As displayed in the image about the scientific method above, there are several steps that go into taking a topic of research interest from the observation stage through experimentation and eventually being able to draw conclusions from your data (i.e., from the study that you intend to conduct). For a brief overview of the scientific method, please review this document:
Scientific Method.pdf
Watch the presentation about this information as well.
Before moving further, it’s important to insure everyone understands the difference between reliability and validity. This is often covered in a undergraduate research methods courses, but as a brief refresher, please review this website, which discusses each. Watch below a presentation that talks through this information as well.
Next, read through this website. This is a bit more technical and longer, but explains several different components of research design that are essential to understand if you’re at the phase of beginning your capstone project.
This document highlights several types of research designs in a fairly understandable way and provides details about the type of data you can expect to collect from each approach.
Major-Types-of-Research-Designs.pdf
This document also provides similar information:
Research Designs-Exploratory.pdf
Watch this presentation talks through this as well. Knowing this will be extremely helpful as you craft a fully developed research proposal.
Sampling is the next area of importance. Before anything else, pleas take a moment to confirm you fully understand the difference between a sample and the larger population from which it is drawn, as well as the relationship between the two (including the limitations of sampling). The image below depicts this relationship and this presentation presentation talks through the topic in more depth.
Take a moment to review the two images below. In the first figure, a normal curve is shown to represent the sum total of any given sample. If you asked 100 people their age and the average age of people from this sample was 50, then this becomes the middle point of the curve, which we’ll refer to as the mean (this is an important distinction since there are multiple ways to measure central tendency, including using the median or mode instead of the average to represent the mean).
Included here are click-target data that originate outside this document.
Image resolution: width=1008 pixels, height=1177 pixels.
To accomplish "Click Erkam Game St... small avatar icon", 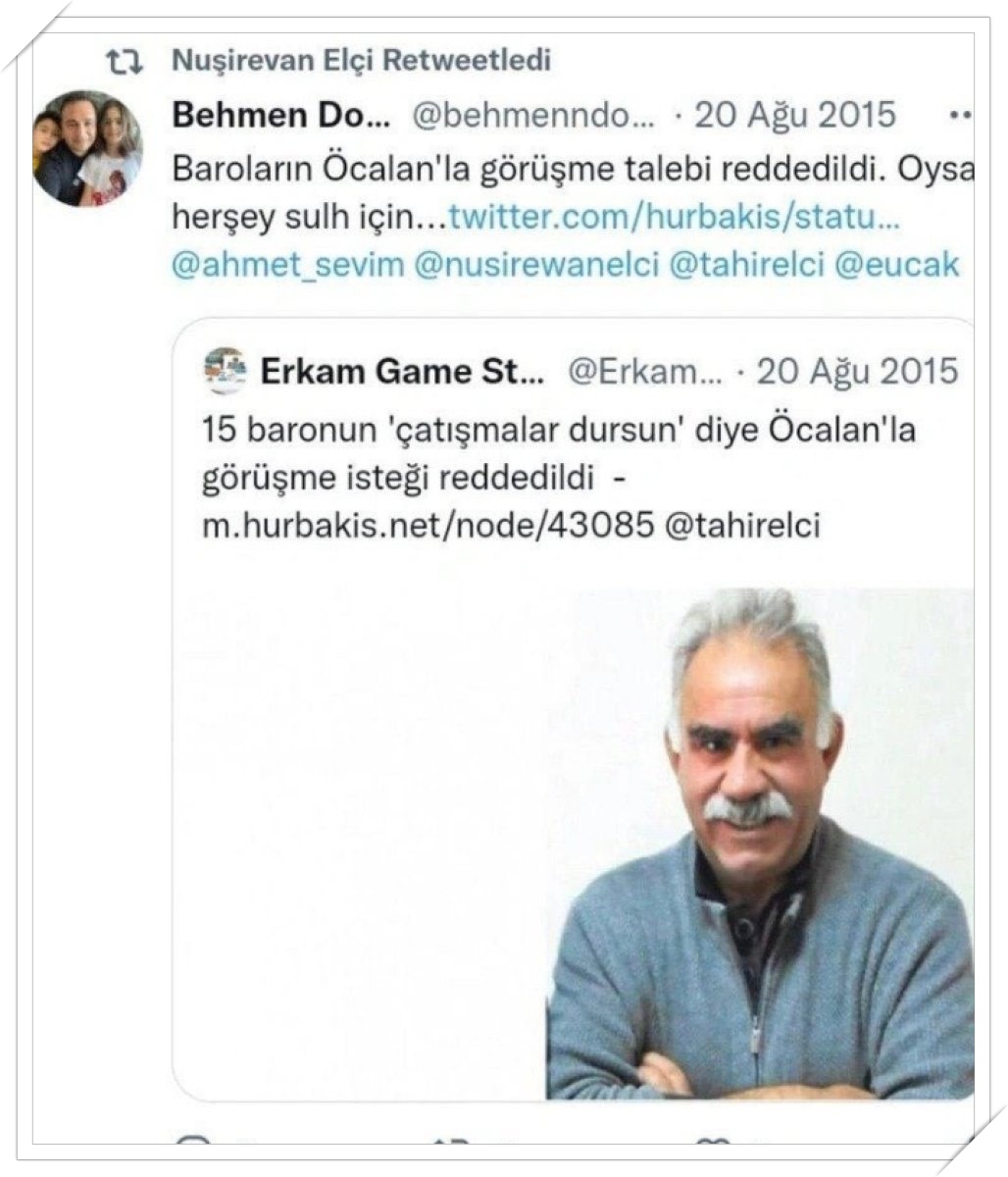I will [x=226, y=372].
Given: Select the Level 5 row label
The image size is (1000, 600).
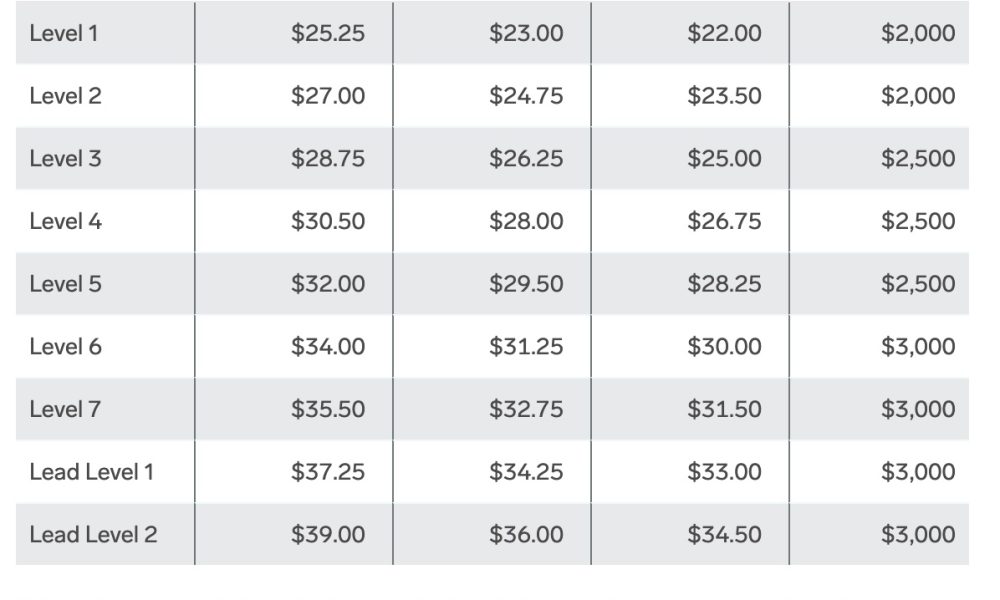Looking at the screenshot, I should tap(65, 284).
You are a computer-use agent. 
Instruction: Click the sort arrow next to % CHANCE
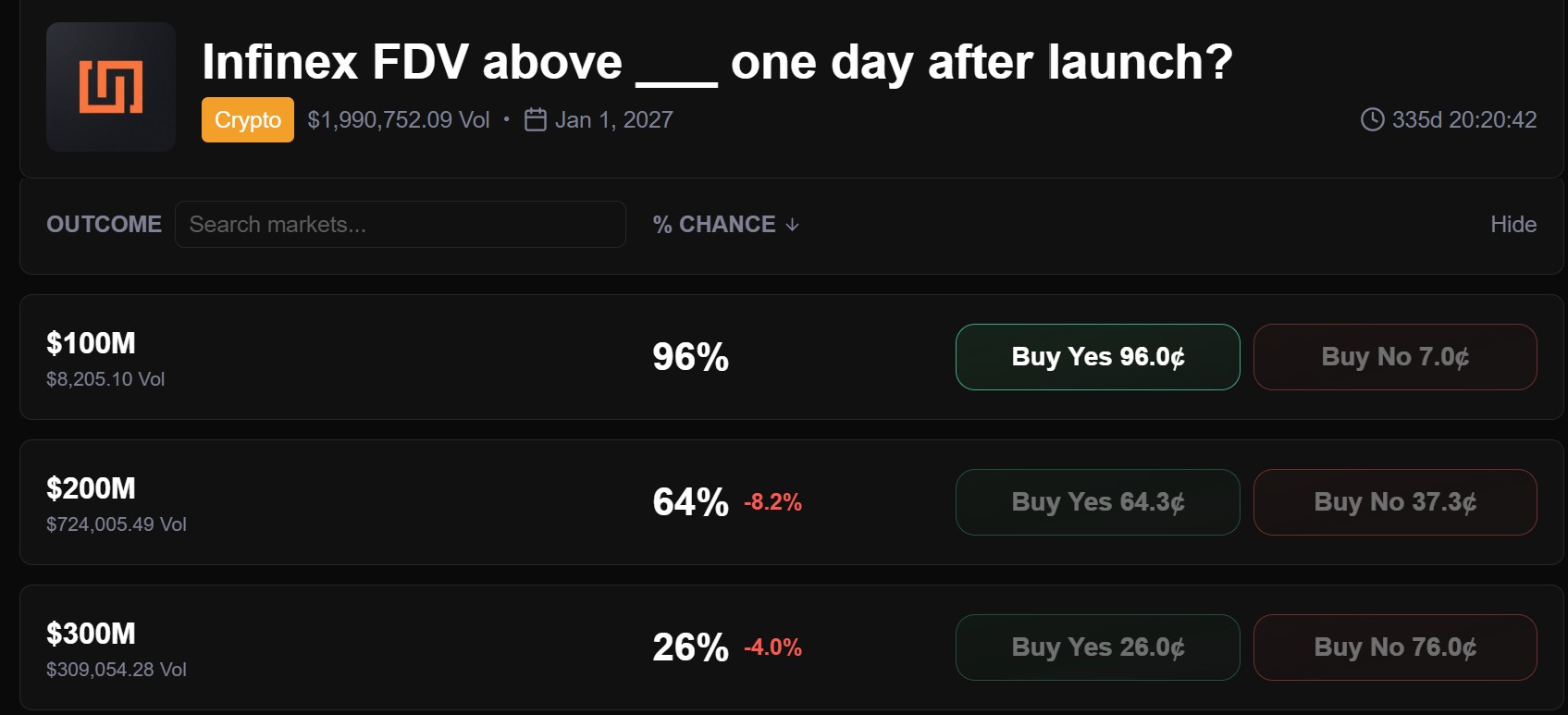tap(793, 225)
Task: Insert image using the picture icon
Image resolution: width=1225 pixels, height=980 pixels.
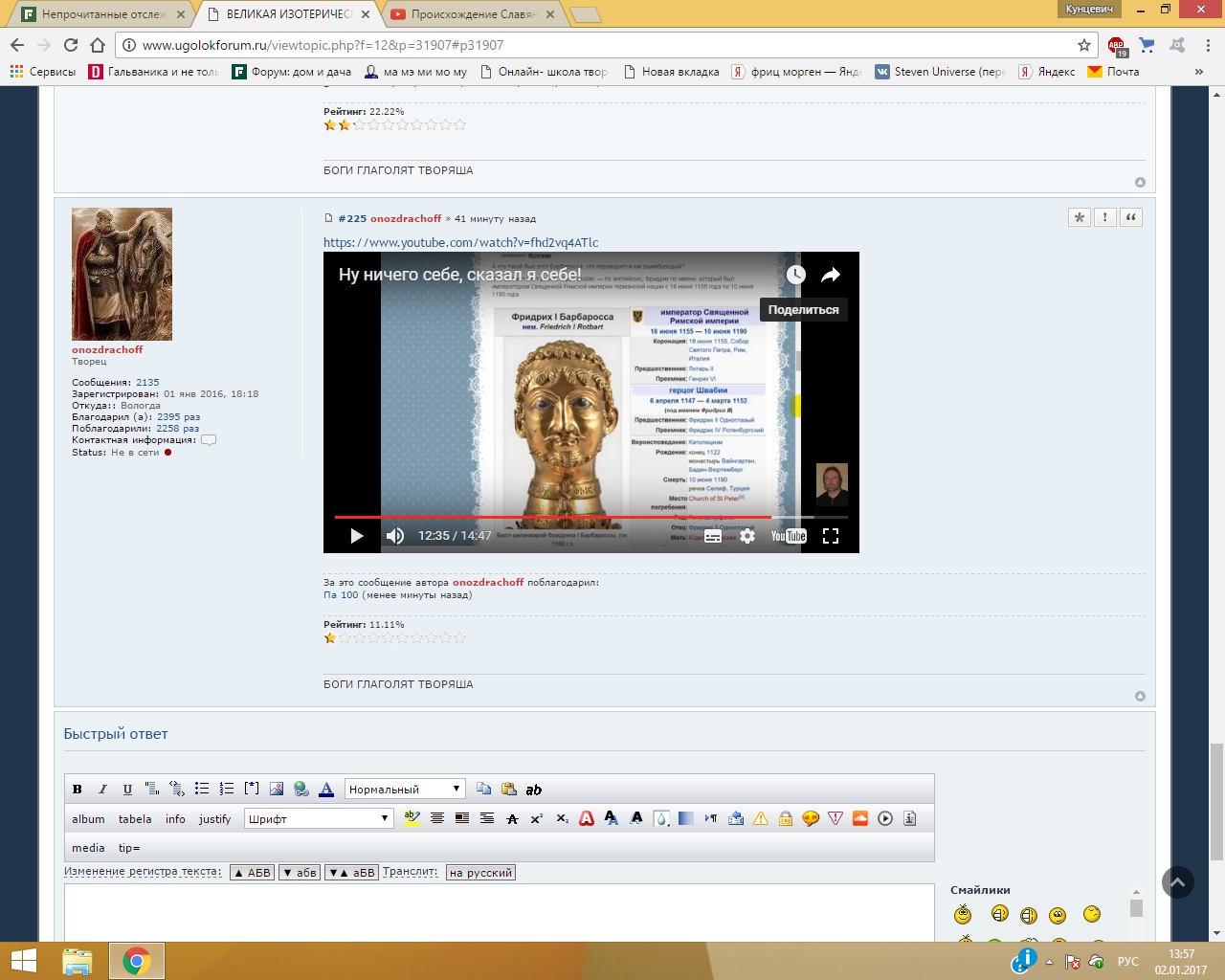Action: tap(277, 790)
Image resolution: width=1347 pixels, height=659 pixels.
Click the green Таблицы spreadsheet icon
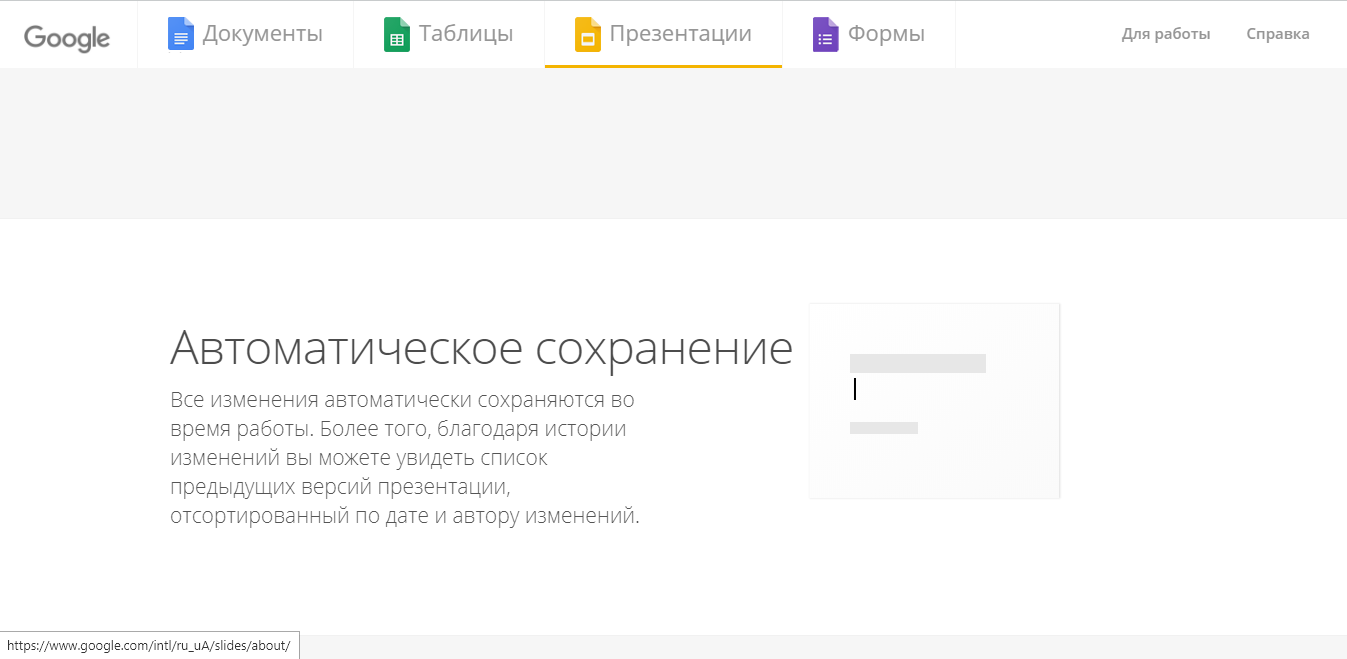[x=396, y=33]
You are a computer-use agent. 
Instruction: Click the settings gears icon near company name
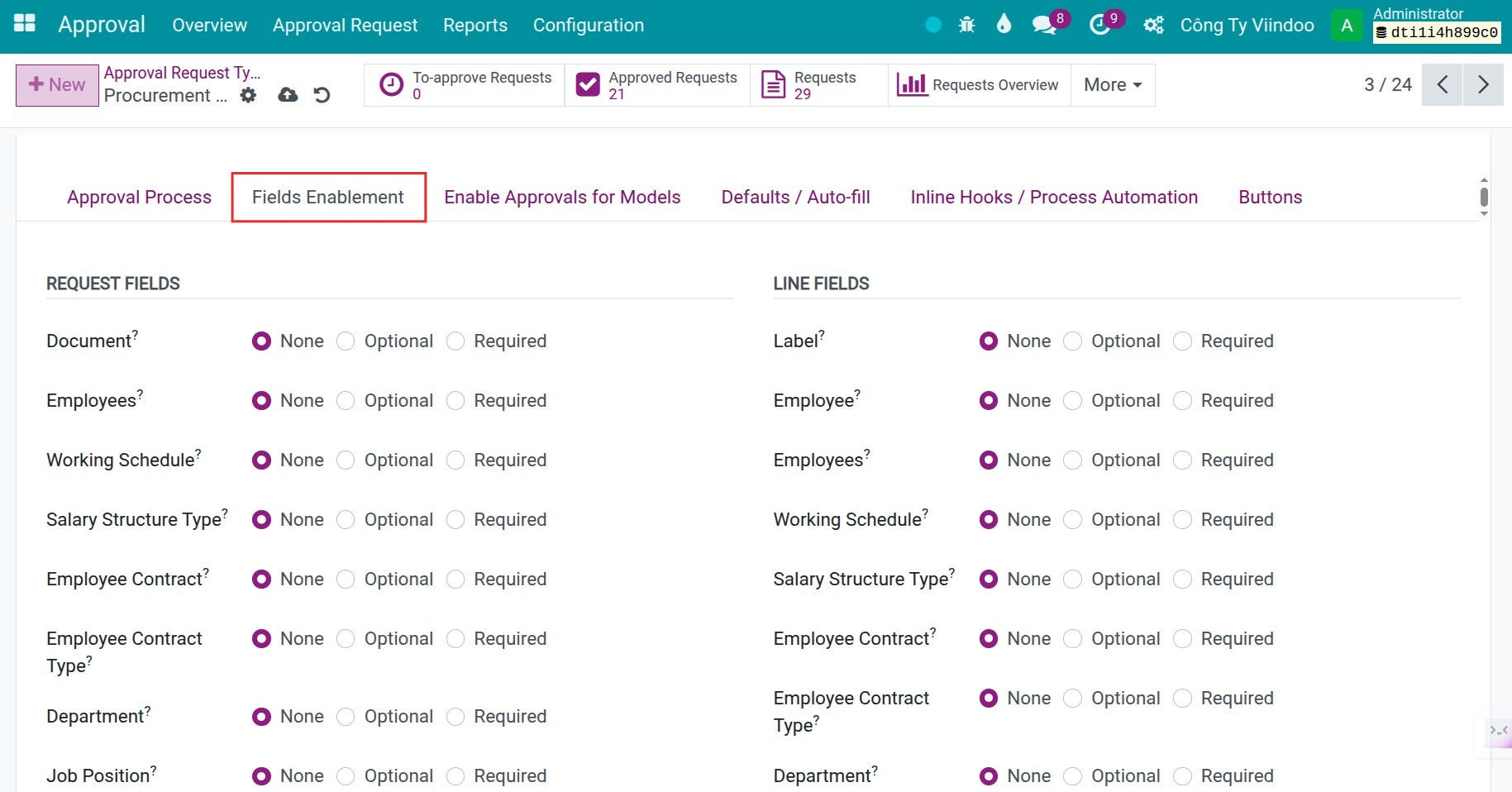pyautogui.click(x=1152, y=25)
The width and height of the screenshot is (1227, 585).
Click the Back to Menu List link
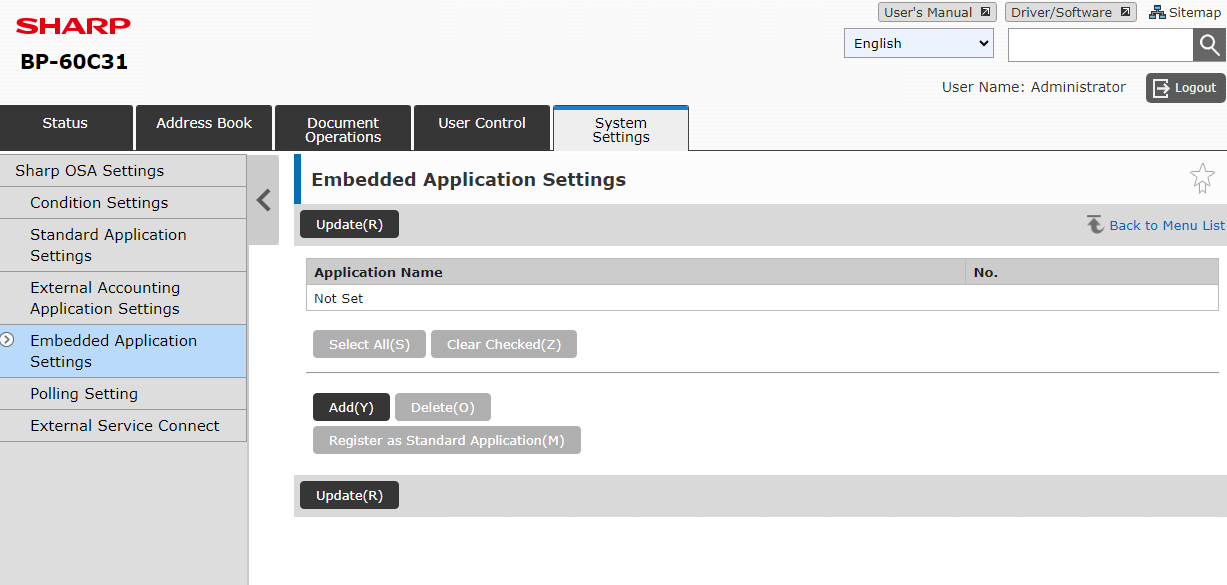pyautogui.click(x=1166, y=226)
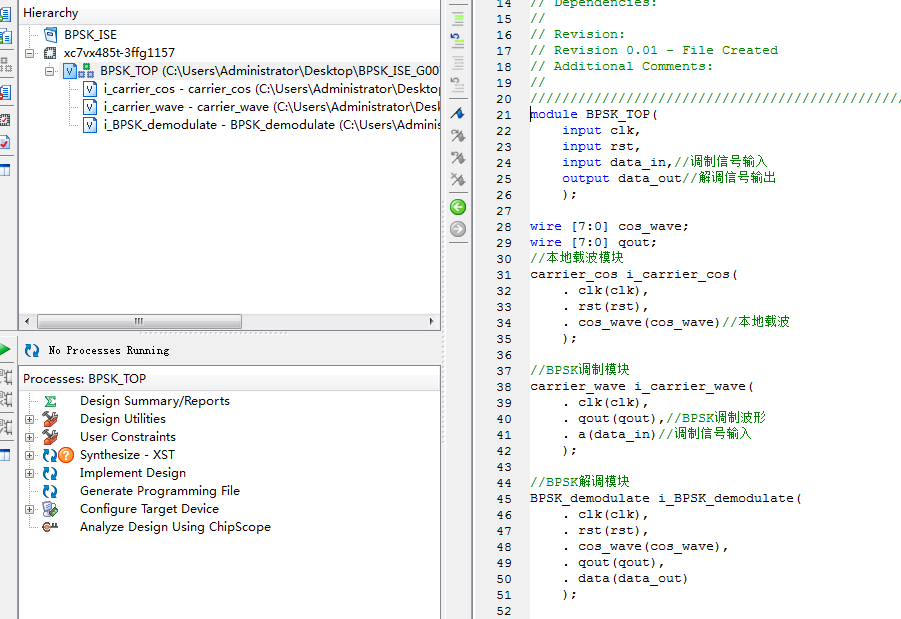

Moving along the X axis, you can see the numbers go from -3 through +3. This represents the standard deviation (denoted by “SD” here), which is the distance, or amount, that the individual ages in this example differ from the mean. If the SD is 5, then 55 years old is +1 SD from the mean. If you’re 35 years old in our sample, then you’re -3 SD from the mean. Mathematically, 99.7% of the sample fits under the normal curve (+/- 3 SD). There are always a few people outside of the +/- 3 SD range, such as one (or more) person in our sample who might be 75 (+ 5 SD from the mean), or one (or more) people who are 30 (-4 SD from the mean). Statistically, we might refer to these few people not included in the 99.7% as outliers and as you go through analyzing data from a research study, you will have to decide what to do with the data from these individuals since it may or may not actually represent the larger population from which the sample has been drawn.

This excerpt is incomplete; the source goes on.